— Aim —
Copy the items verbatim from their start through the line that contains "click(197, 273)", leaving out the pictures.

==================================================

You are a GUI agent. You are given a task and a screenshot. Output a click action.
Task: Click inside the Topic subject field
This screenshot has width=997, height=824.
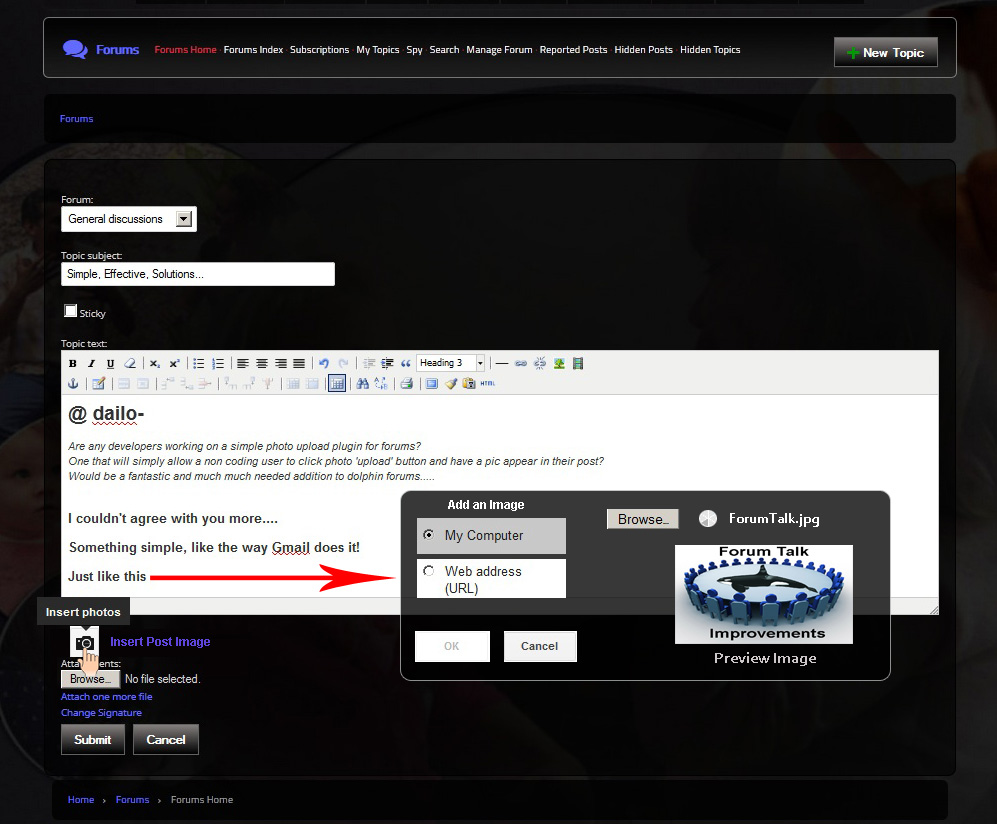click(197, 273)
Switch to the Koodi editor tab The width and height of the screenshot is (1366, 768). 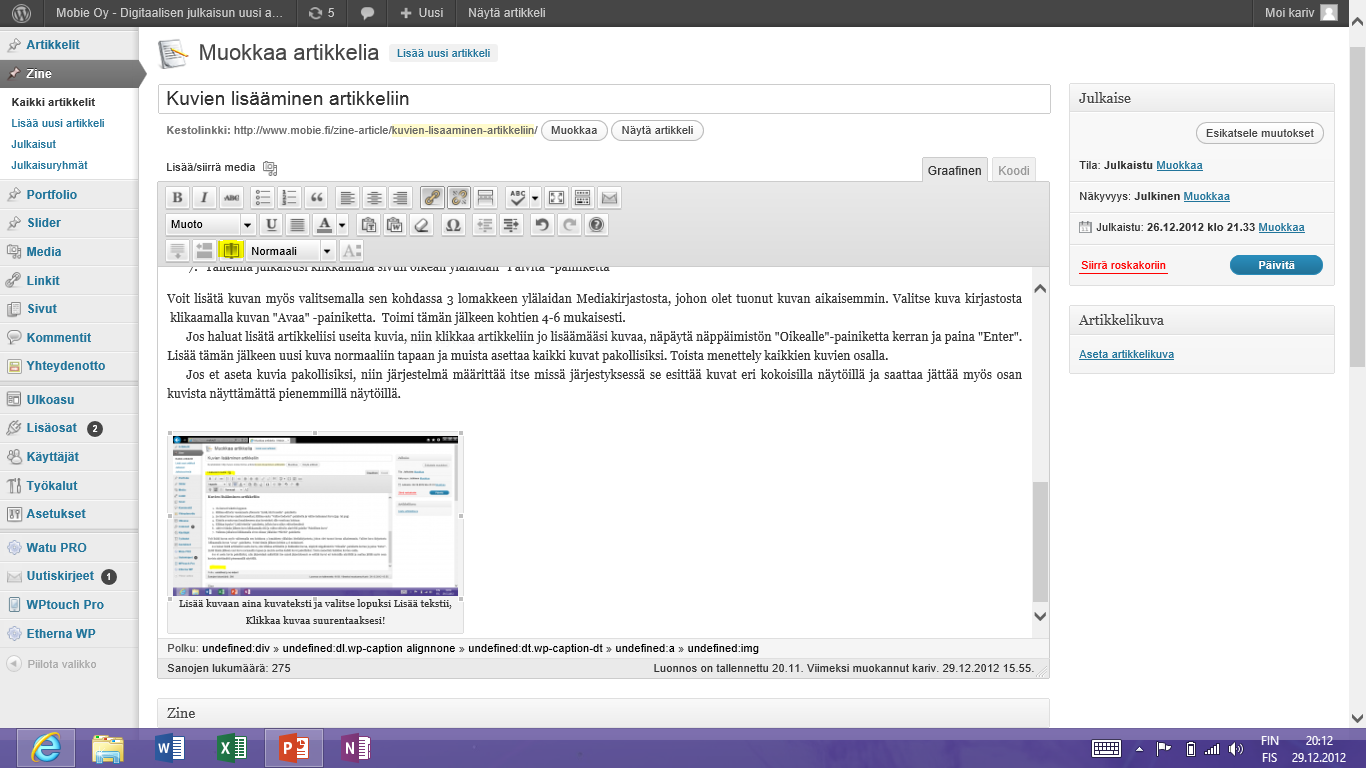point(1013,171)
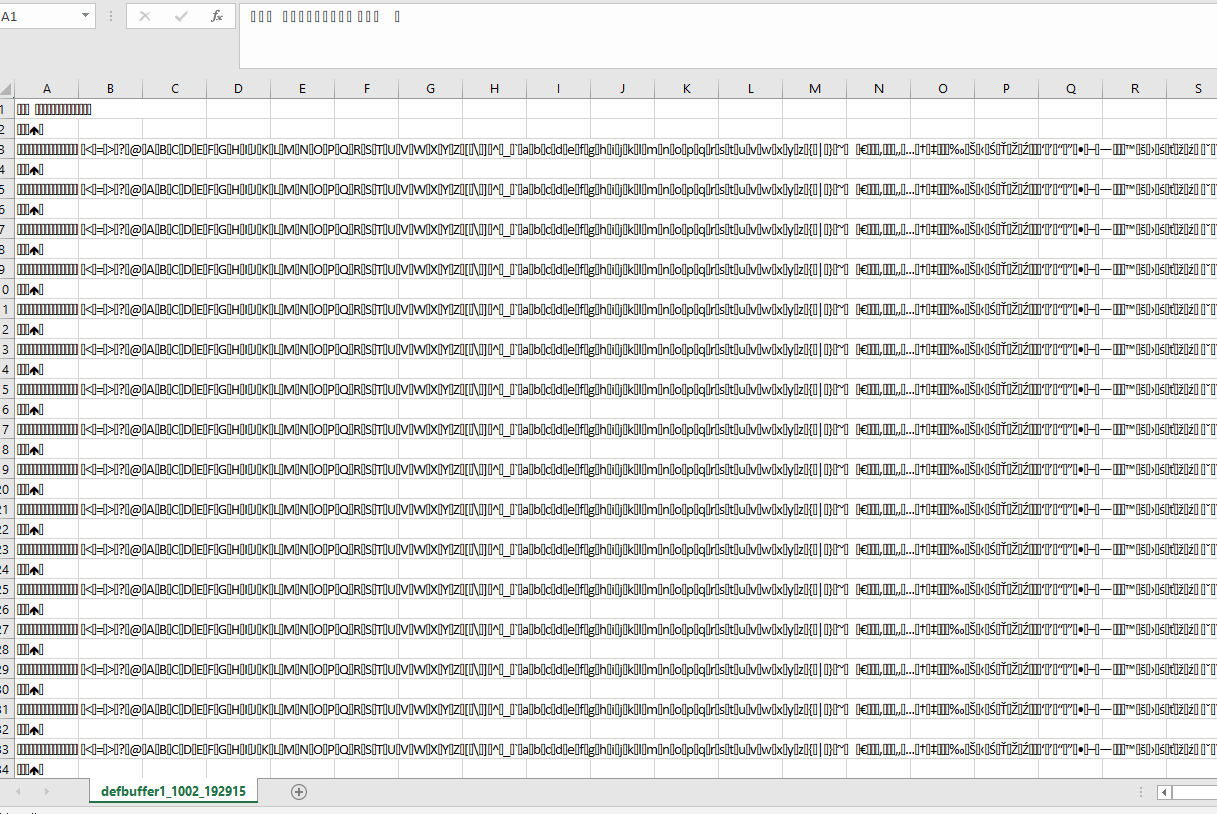Select column H header
1217x814 pixels.
[x=494, y=89]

==================================================

— Solution —
You are a GUI agent. You are given a task and a screenshot. Output a click action.
Task: Click inside the Topic subject field
This screenshot has width=997, height=824.
click(197, 273)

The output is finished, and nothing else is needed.